One of our interns had texted this ECG-1 to me, with the message:

"3 hours of chest pain, QTc = 415 ms, 3 variable formula is 25.3.  What do you think?"

__________

[The 3-variable formula for differentiating normal variant ST elevation from the ST elevation of subtle LAD occlusion can be accessed by clicking on the link at the top of the page and entering the values into the online excel applet.  Values are: 1. ST elevation at 60 ms after the J-point in lead V3.  2. R-wave amplitude in V4. 3. computerized QTc.  See also the free iPhone app "SubtleSTEMI".  See also MDcalc.]

A value greater than 23.4 is very worrisome for LAD occlusion.

__________

I responded

"Not LAD occlusion.  What do you think?  Do the 4-variable formula."  (I just did not think it looked like an LAD occlusion)

I showed it to Pendell Meyers, and he said: To me it looks like it could be "on the way down" from LADO. The only way to prove it is with serial ECGs and the rest of the clinical story.   
Very perceptive.

__________

[The 4-variable formula adds the entire QRS amplitude in lead V2 and is more accurate than the 3-variable formula.  It is: (1.062 x STE at 60 ms after the J-point in V3 in mm) + (0.052 x computerized QTc) - (0.151 x QRSV2) - (0.268 x R-wave Amplitude in V4 in mm).  It can also be accessed at the top of the page, with value entry into the excel applet.]

The publication of the formula can be found here: A new 4-variable formula

A value greater than 18.2 is quite sensitive and specific for LAD occlusion. 

___________

The calculated value was 19.2

I suggested serial ECGs, which were done:

ECG-2: This one is about 50 minutes later:
Not much change


The first troponin I returned undetectable.

At about 3 hours after ECG-1, the second troponin I returned at 0.097 ng/mL.

At this time, the patient became pain free.

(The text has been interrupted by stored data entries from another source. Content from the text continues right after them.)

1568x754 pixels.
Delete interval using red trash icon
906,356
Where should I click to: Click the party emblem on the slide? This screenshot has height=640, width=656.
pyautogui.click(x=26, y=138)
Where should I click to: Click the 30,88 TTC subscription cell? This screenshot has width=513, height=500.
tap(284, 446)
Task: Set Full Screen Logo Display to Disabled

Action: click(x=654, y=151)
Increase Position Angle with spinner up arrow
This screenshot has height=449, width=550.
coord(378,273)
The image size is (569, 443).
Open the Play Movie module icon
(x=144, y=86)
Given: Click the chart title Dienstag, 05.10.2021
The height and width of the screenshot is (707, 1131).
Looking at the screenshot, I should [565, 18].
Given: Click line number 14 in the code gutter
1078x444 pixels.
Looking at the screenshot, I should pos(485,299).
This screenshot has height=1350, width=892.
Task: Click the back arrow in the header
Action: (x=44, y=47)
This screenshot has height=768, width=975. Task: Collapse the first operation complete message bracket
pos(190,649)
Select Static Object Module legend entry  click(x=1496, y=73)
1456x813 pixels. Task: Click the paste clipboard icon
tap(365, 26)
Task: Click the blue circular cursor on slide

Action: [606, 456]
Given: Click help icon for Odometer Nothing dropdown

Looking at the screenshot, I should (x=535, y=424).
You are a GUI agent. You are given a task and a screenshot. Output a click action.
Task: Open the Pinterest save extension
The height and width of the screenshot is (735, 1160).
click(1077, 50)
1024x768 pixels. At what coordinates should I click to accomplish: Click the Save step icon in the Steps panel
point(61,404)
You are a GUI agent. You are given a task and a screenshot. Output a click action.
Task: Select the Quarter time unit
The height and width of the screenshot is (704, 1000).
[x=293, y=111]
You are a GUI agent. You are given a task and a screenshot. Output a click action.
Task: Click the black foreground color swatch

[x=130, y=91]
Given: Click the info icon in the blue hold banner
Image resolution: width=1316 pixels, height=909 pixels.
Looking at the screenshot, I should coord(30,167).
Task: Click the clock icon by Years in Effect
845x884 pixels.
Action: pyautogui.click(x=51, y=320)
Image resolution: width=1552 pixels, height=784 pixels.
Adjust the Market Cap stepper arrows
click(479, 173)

ECG-3. Here is the ECG in the pain free state:
Now there is less than 0.5 mm of ST Elevation.
Some people have nearly zero ST elevation at baseline.
For such patients, LAD occlusion may only manifest 1 mm of STE 


ECG-4. One hour later, this was his ECG (still pain free):
There is still only minimal STE.
T-waves in V2 and V3 are slightly less tall.
This suggests further resolution. 


ECG-5.  Later I discovered that there was an even earlier first ECG, recorded 50 minutes prior to ECG-1.
This has a lot of artifact.
It was called normal except for artifact.

But this is very interesting:
notice the T-wave in V2 is 8 mm, whereas it is 5 mm in the first ECG above.


As it turns out, the ECG at the top (ECG-1) was done after nitroglycerine, and the patient's pain had diminished "from 6/10 to 4/10." 




Here are all the V1-V3 leads, side by side:
                            1300               1350, pain decreasing               1430                  1700, pain free       1800, still pain free
This shows that the T-waves (which never were quite hyperacute), are deflating and may have been hyperacute prior to arrival.


Outcome:

The third troponin I, drawn 4.5 hours after presentation, returned at 4.2 ng/mL.

The patient went for angiogram and had an 80% mid-LAD thrombotic stenosis and proximal LAD disease, as well as a 90% diagonal lesion.  He went for Coronary bypass (CABG). 

This outcome is perfectly consistent with all the ECGs.

Learning points:

1. Pay attention to diminishing T-wave amplitude during diminishing pain.

2. The formulas are very accurate.  I have always thought that I can do better than my formulas, but now I'm in doubt.

3.  Some patients have near zero ST elevation at baseline. Any ST elevation in these patients is abnormal.  In such patients, LAD occlusion may result in very subtle ST elevation.